The Obama Administration's modified European plan may eventually protect our European allies against short- or medium-range strikes. But the East Coast of the U.S. also needs protection against an ICBM threat, sooner rather than later.
All of this vindicates those who have fought for missile defenses since Ronald Reagan first aroused liberal ire with his Strategic Defense Initiative in 1983. Among his more vociferous critics was a Senator named Joe Biden. U.S. defenses have continued to advance despite Democratic hostility, though much of the technology dates to the 1980s. Meanwhile, Israel has shown what modern defenses can do, reducing the damage from Hamas's Iran-supplied missile attacks last year with a 90\% hit rate.
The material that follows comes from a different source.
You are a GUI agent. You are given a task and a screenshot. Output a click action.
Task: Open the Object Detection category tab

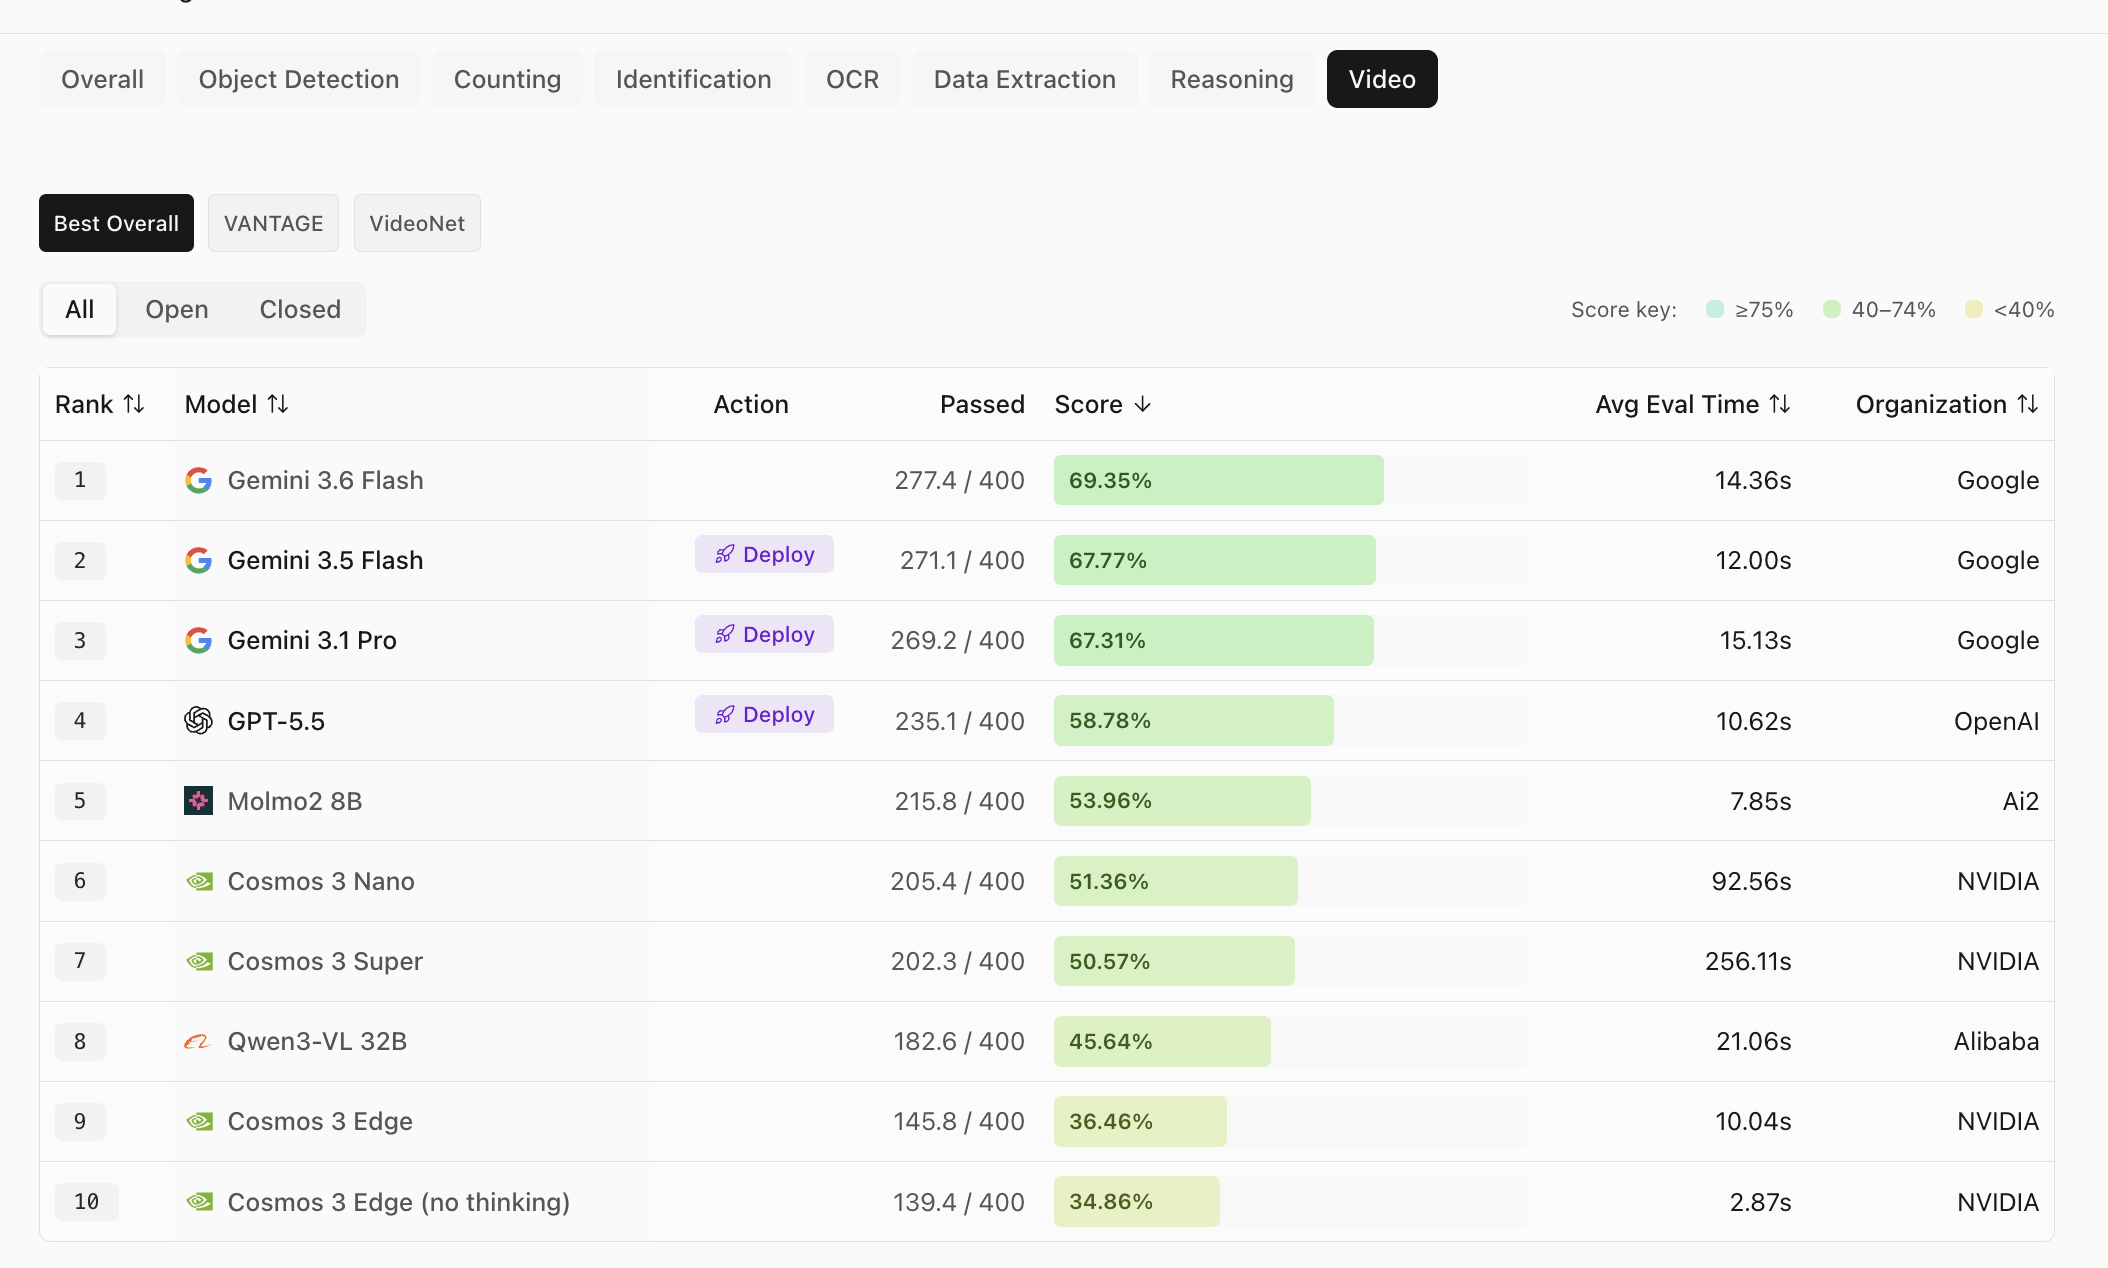[299, 79]
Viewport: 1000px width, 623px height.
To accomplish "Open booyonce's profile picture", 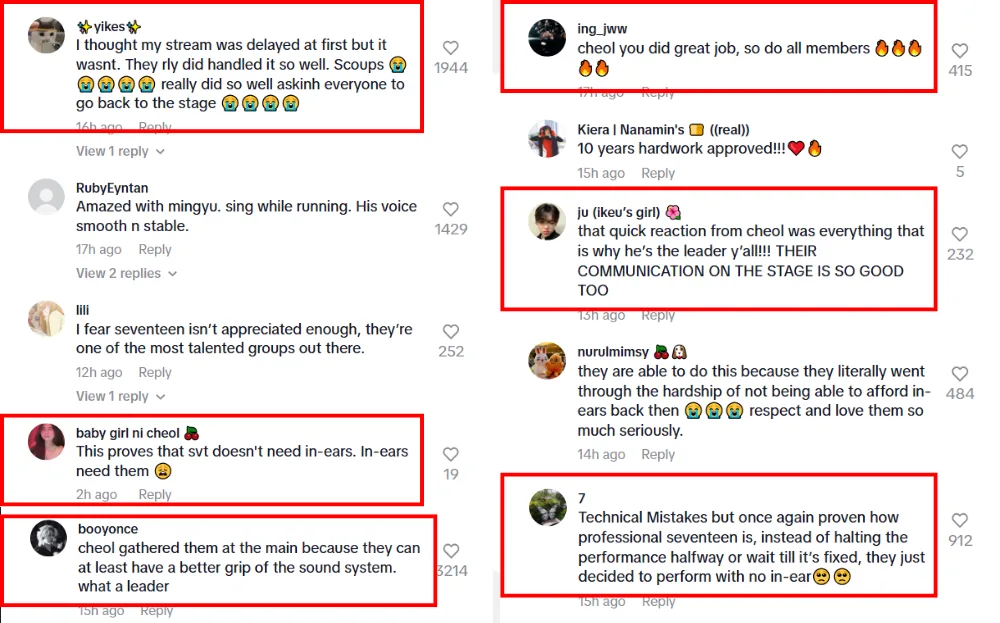I will (x=47, y=539).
Retired Lt. Gen. Henry Obering, who ran the Missile Defense Agency from 2004-2009, recommends that the U.S. catch up by launching a new "multiple kill vehicle" program. Shut down in 2009 by Mr. Obama, the MKV uses many small warheads on a single interceptor, which can handle decoys and has a better chance of success. The U.S. has also lost time developing technology to strike missiles in their early or "boost" phase, and space weapons have been neglected.
Even as Mr. Obama claims that stopping nuclear proliferation is a priority, the world is on the edge of a new and dangerous nuclear breakout. North Korea continues to expand its nuclear arsenal while Iran is ever-closer to having its own. Nations from South Korea to Saudi Arabia are now debating whether they need their own nuclear deterrent. If Mr. Obama won't prevent this proliferation, others should continue to press him to at least protect America from attack.